Exercise aim » Nothing but the lines from the one containing "Open the camera" through the last line of the records belongs in the answer, copied exactly and with the pictures left out.

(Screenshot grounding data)
* * * * * * * * *

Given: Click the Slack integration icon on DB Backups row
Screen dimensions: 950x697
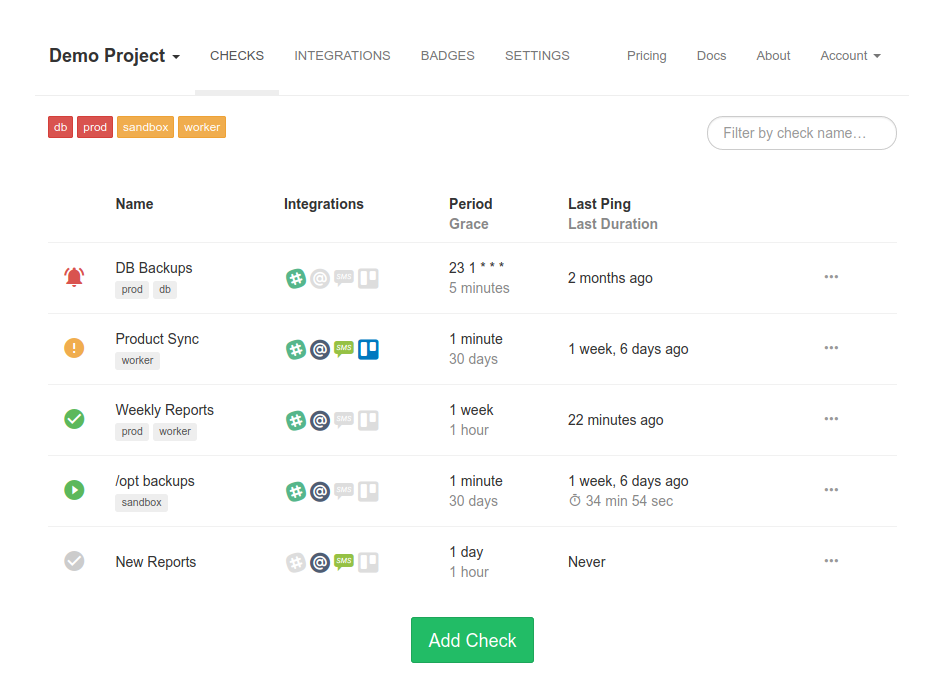Looking at the screenshot, I should [296, 278].
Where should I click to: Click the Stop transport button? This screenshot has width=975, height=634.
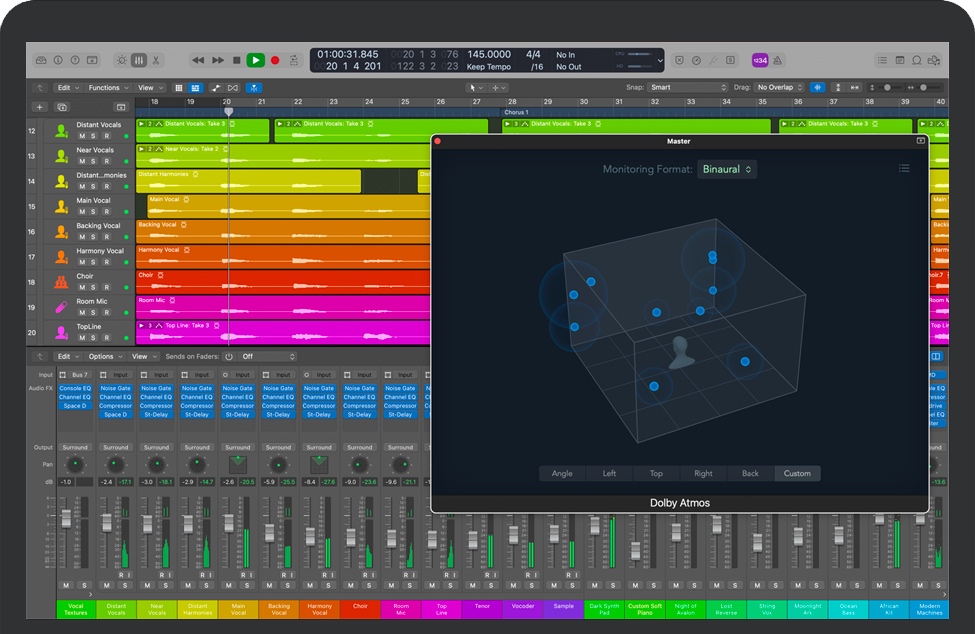(236, 60)
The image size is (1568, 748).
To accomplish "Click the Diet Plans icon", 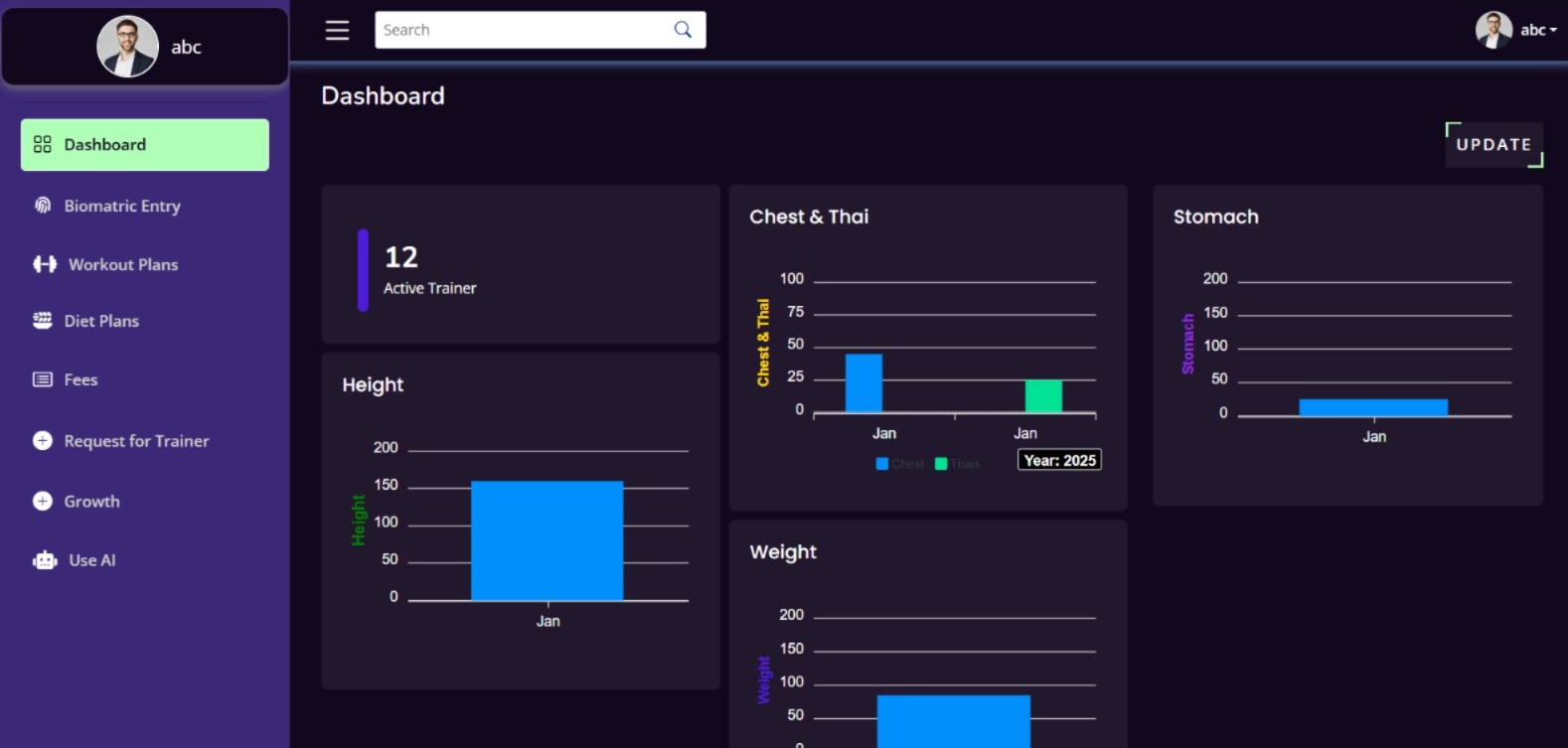I will pyautogui.click(x=43, y=321).
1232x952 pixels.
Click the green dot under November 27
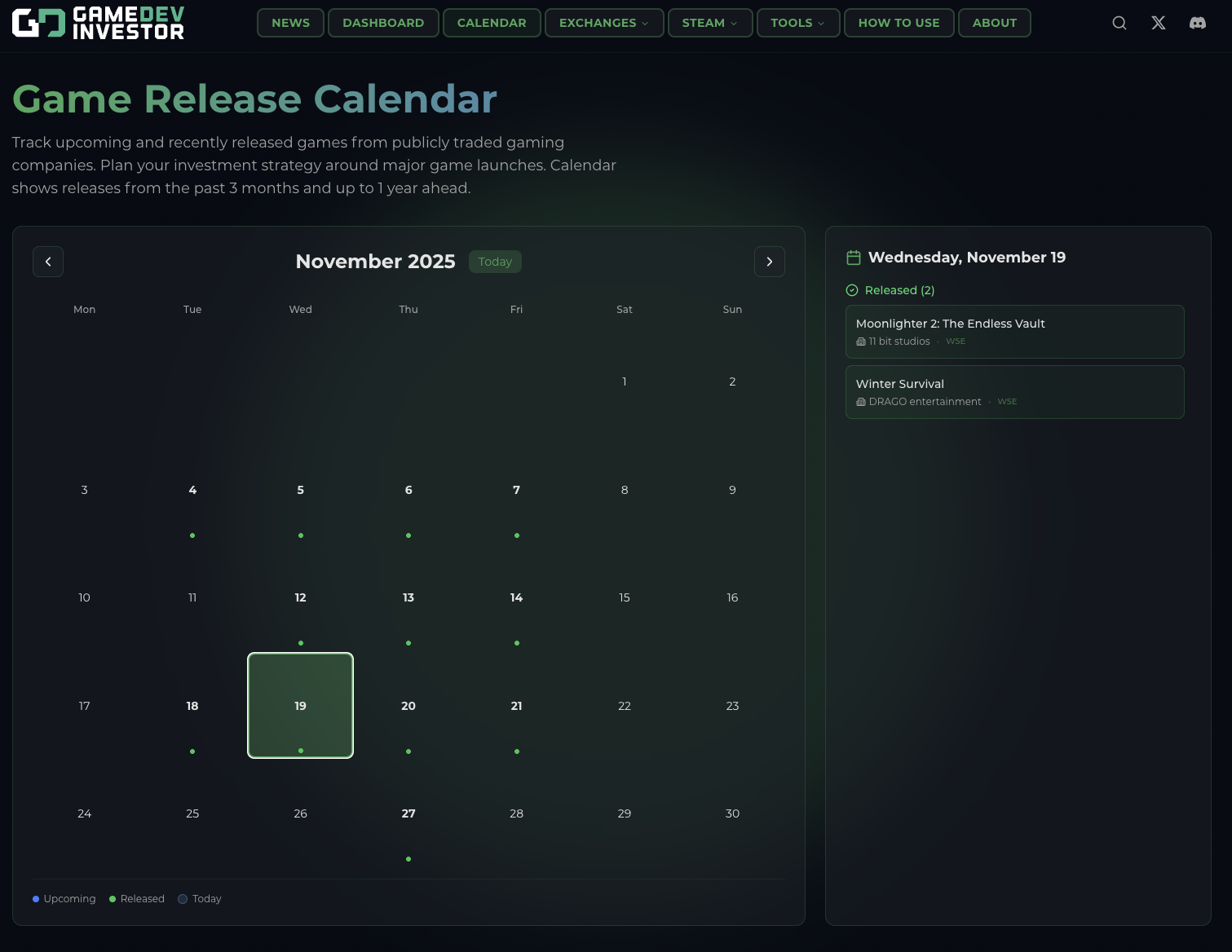click(408, 858)
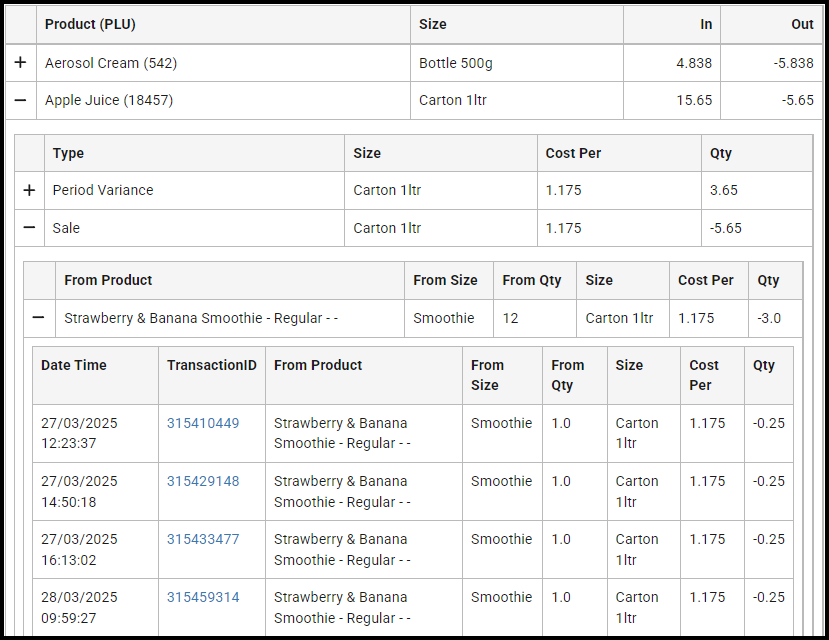The width and height of the screenshot is (829, 640).
Task: Select the 28/03/2025 09:59:27 date cell
Action: pyautogui.click(x=79, y=607)
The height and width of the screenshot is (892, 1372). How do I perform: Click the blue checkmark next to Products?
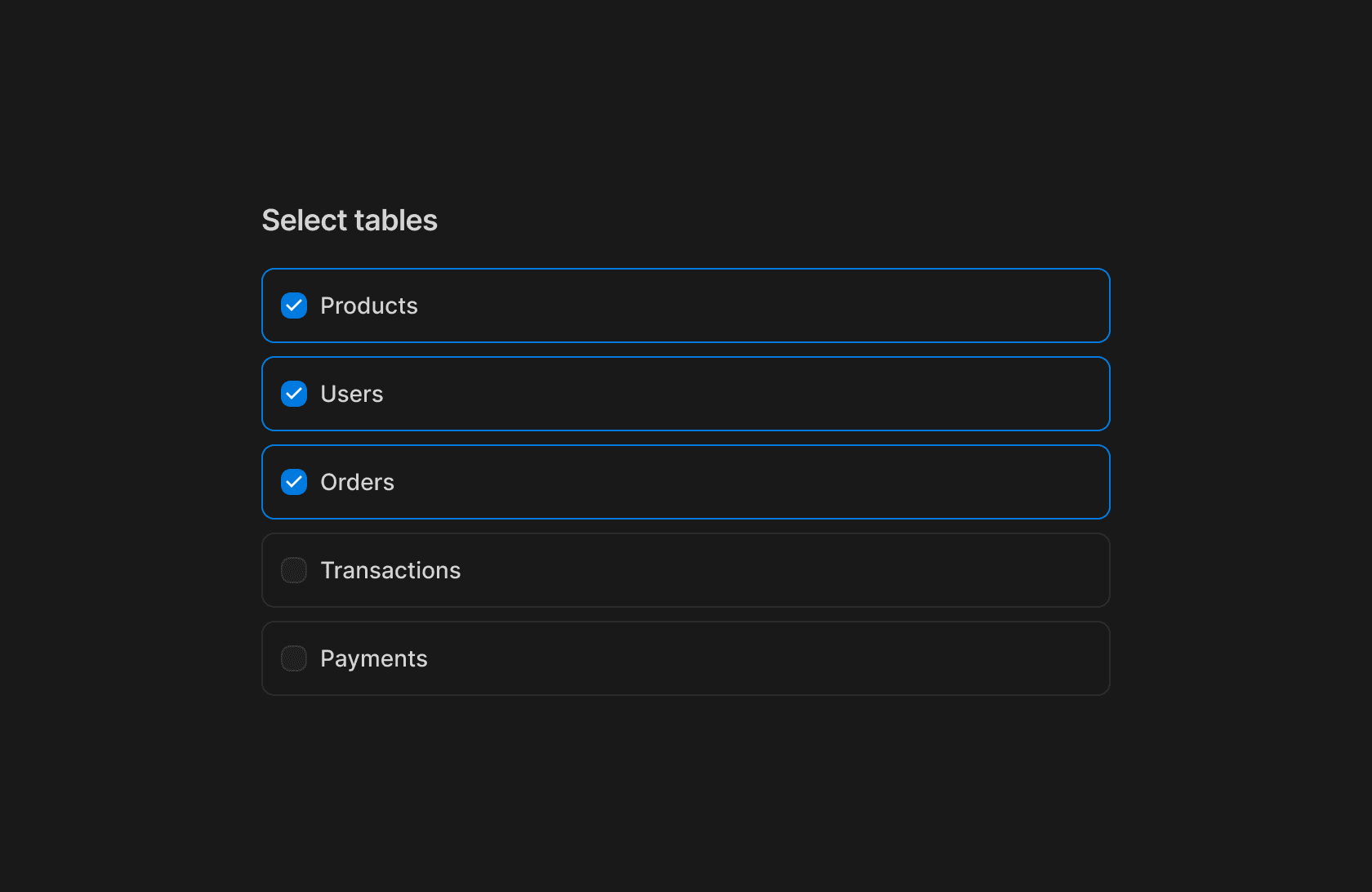coord(294,306)
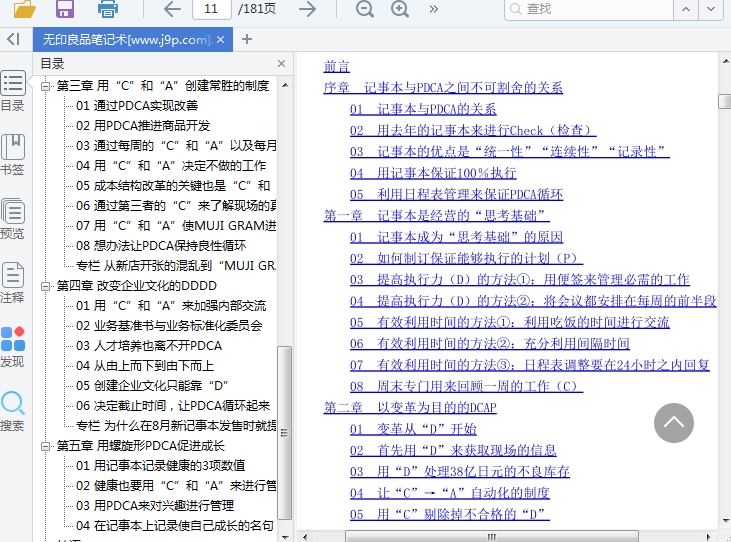This screenshot has width=731, height=542.
Task: Click the scroll-to-top round button
Action: 674,422

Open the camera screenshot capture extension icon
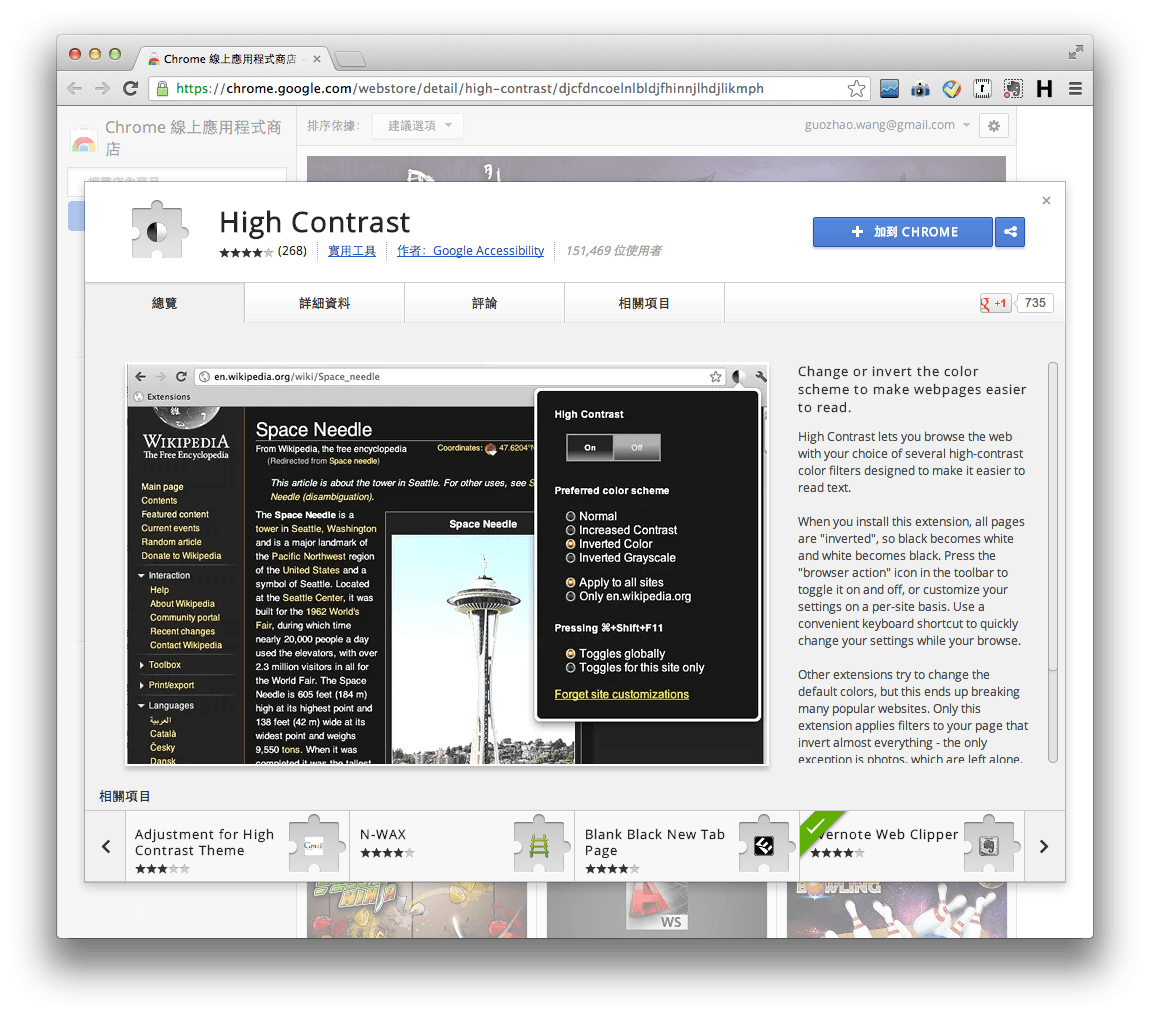click(920, 88)
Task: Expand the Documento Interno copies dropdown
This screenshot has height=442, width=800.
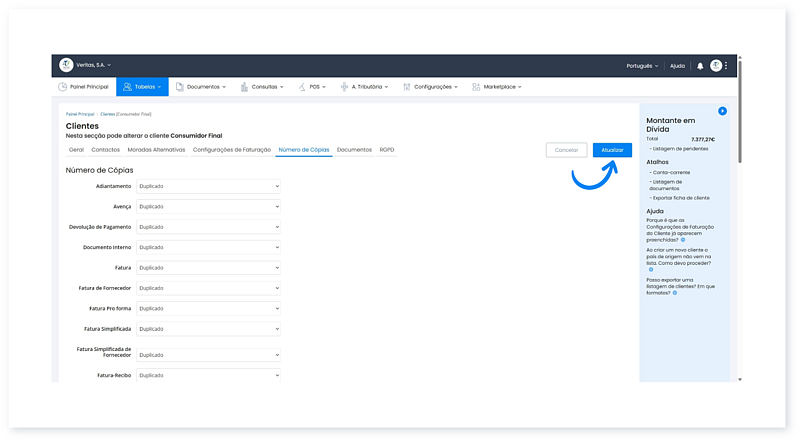Action: click(x=208, y=247)
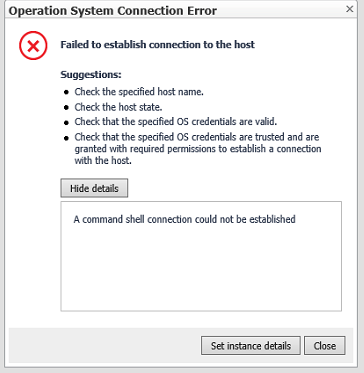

* * * * * * * * *

Finished exercise »
Open the camera screenshot capture extension icon
click(920, 88)
Task: Expand the Documento Interno copies dropdown
This screenshot has height=442, width=800.
Action: click(x=208, y=247)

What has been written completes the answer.